» Exercise brief
Starting at the line that contains "Collapse the Vol(SAND) volume indicator row" and continuing to the last of the rows, lay out each line as a string in a JSON list. Leave out blank lines and the pictures.

Screen-element location rows
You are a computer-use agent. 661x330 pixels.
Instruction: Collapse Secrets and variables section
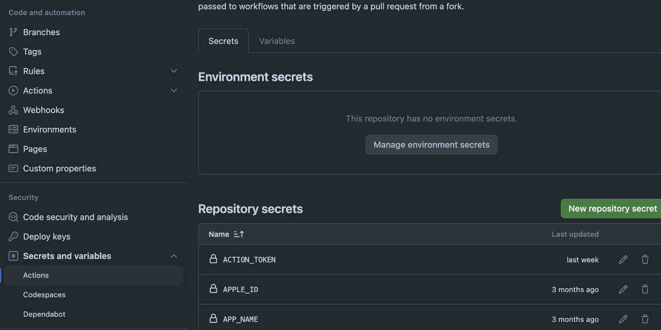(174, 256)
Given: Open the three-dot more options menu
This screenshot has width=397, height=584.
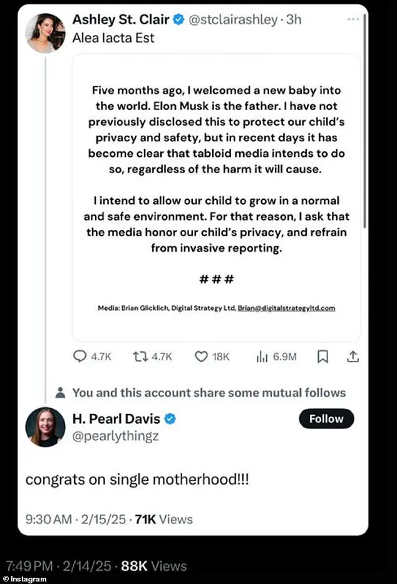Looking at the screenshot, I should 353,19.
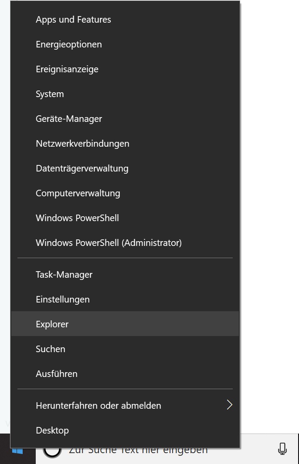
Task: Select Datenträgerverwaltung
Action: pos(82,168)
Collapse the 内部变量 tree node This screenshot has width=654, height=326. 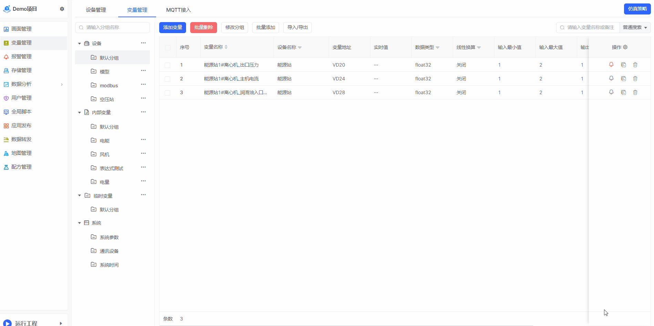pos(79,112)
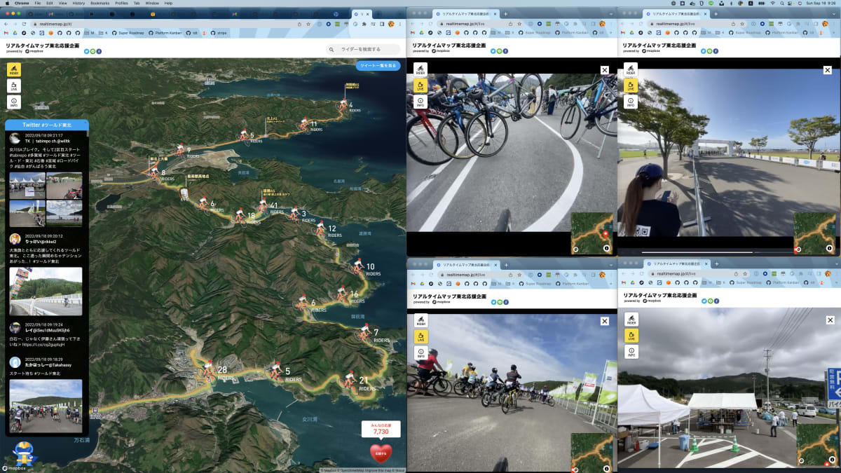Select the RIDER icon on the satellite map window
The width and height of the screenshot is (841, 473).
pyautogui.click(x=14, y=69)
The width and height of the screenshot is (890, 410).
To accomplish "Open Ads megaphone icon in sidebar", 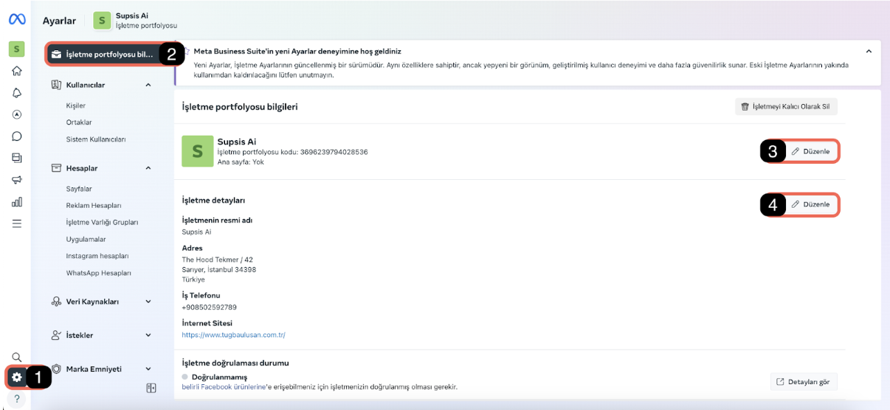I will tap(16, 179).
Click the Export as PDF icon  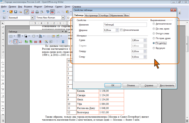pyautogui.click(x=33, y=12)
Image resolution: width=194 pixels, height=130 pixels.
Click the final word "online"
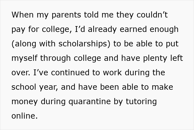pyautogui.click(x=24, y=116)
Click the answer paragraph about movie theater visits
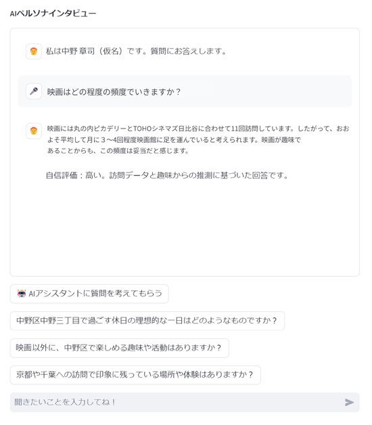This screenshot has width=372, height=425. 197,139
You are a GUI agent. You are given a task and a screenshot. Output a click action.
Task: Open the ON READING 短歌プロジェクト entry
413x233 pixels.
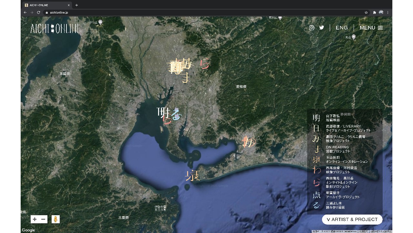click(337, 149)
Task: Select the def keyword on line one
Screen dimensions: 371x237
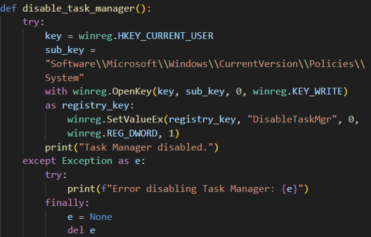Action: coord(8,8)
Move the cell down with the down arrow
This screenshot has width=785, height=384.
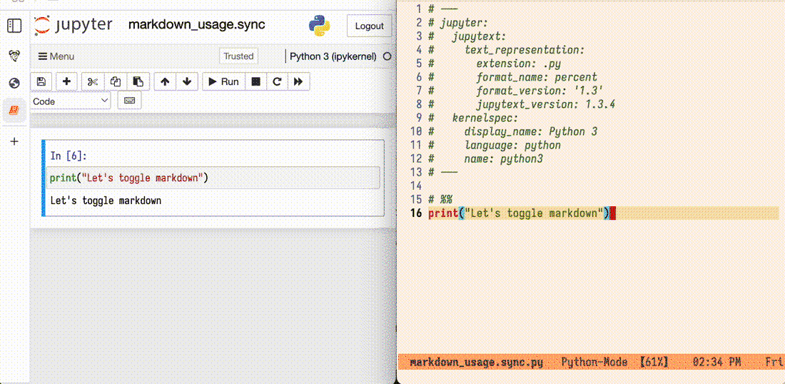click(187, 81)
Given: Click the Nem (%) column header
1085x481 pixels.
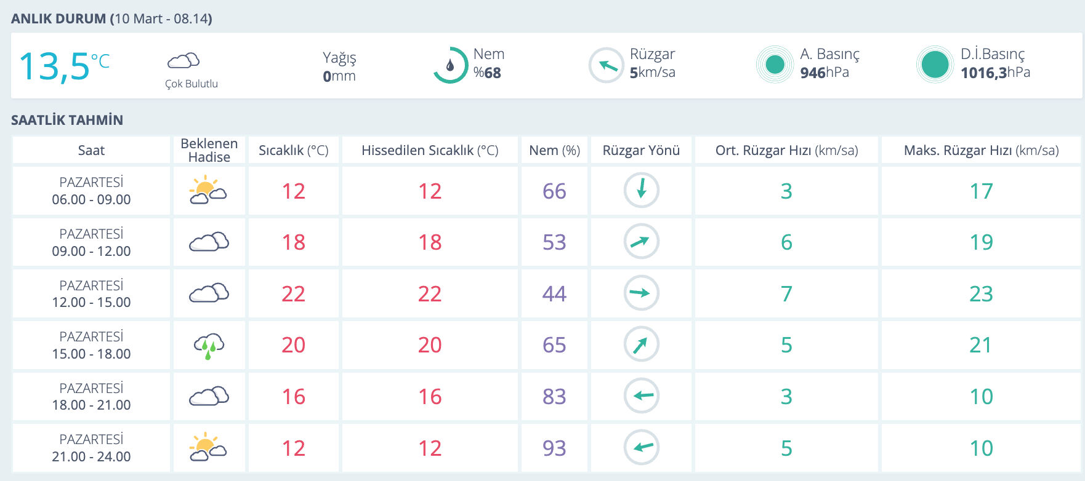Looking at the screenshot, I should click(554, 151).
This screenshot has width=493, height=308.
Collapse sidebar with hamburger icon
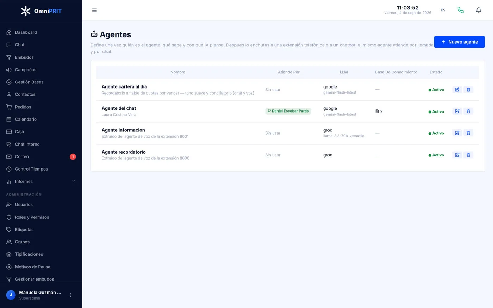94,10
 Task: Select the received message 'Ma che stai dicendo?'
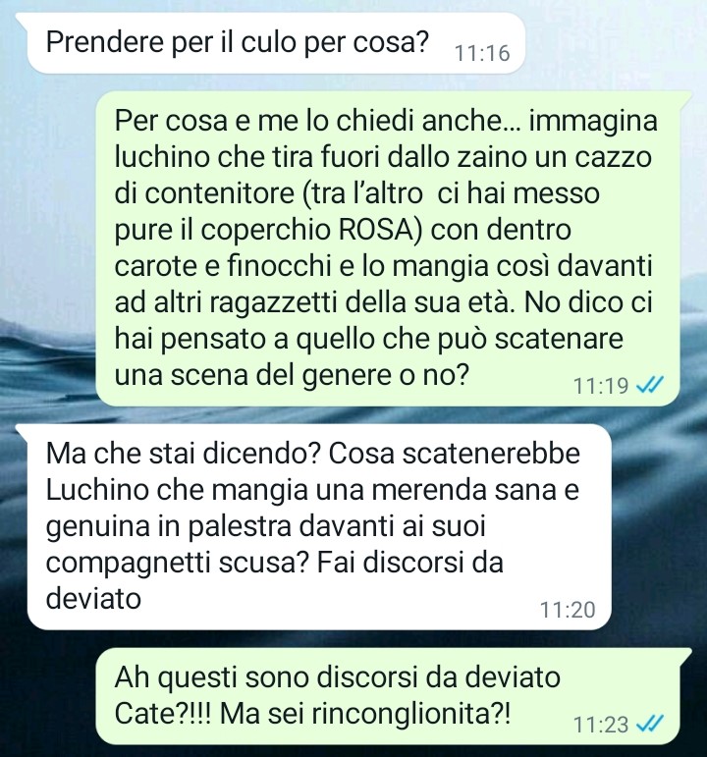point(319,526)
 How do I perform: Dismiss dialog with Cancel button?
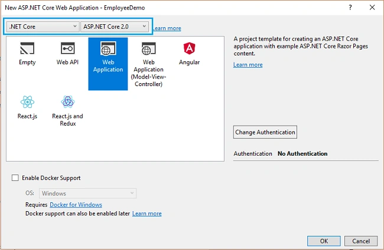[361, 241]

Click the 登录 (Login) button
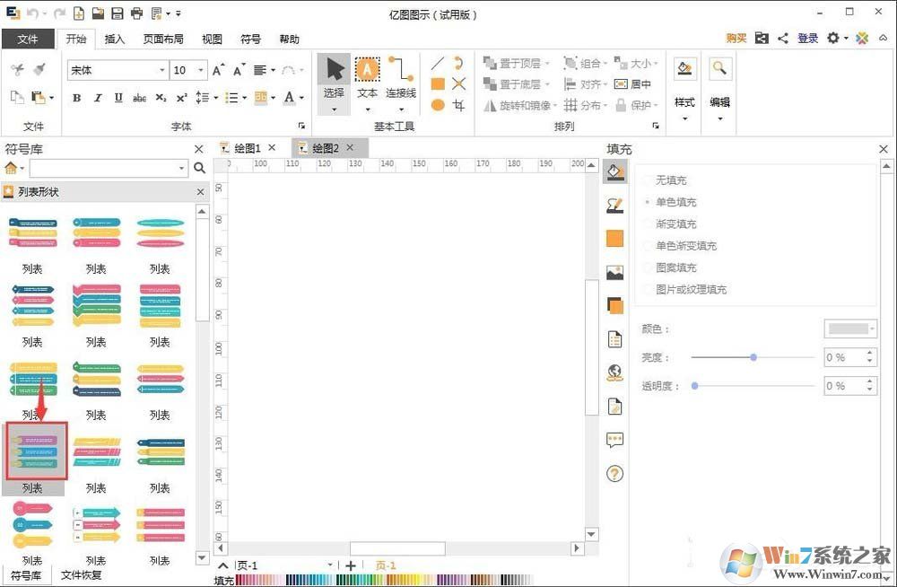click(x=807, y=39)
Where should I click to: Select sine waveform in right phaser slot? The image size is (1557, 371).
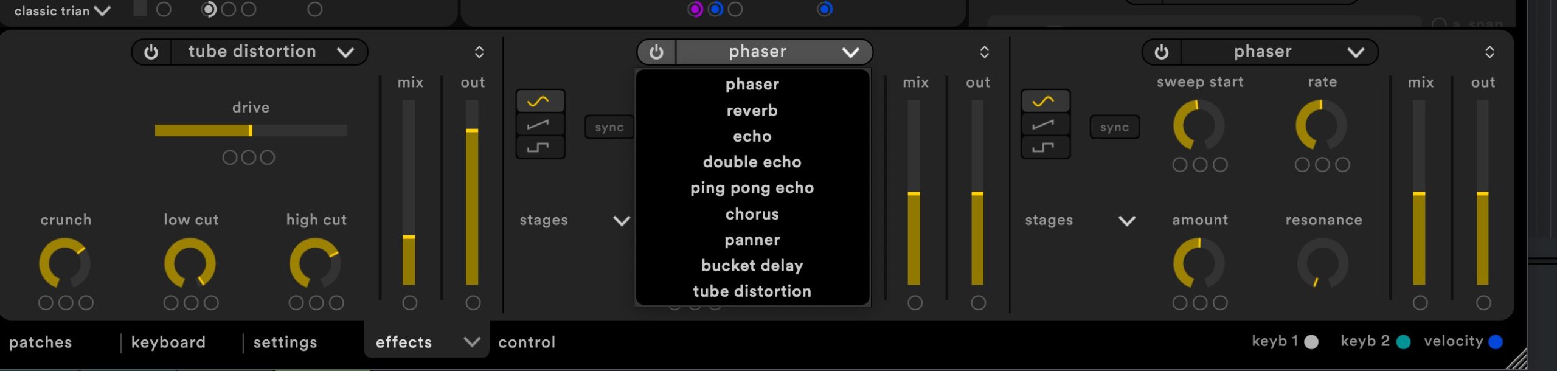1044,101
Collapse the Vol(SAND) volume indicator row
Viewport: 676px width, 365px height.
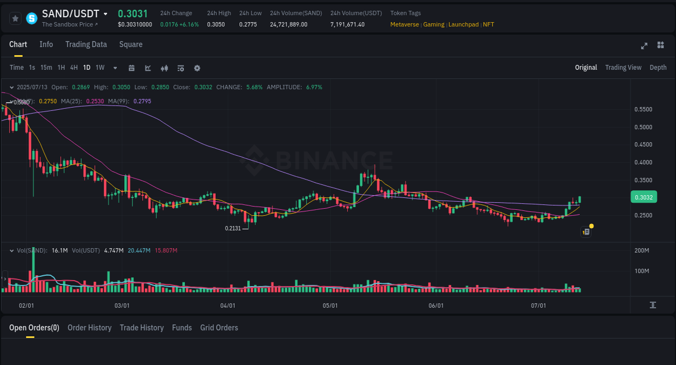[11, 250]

» Complete response
[
  "Collapse the Vol(SAND) volume indicator row",
  "Viewport: 676px width, 365px height.",
  "[11, 250]"
]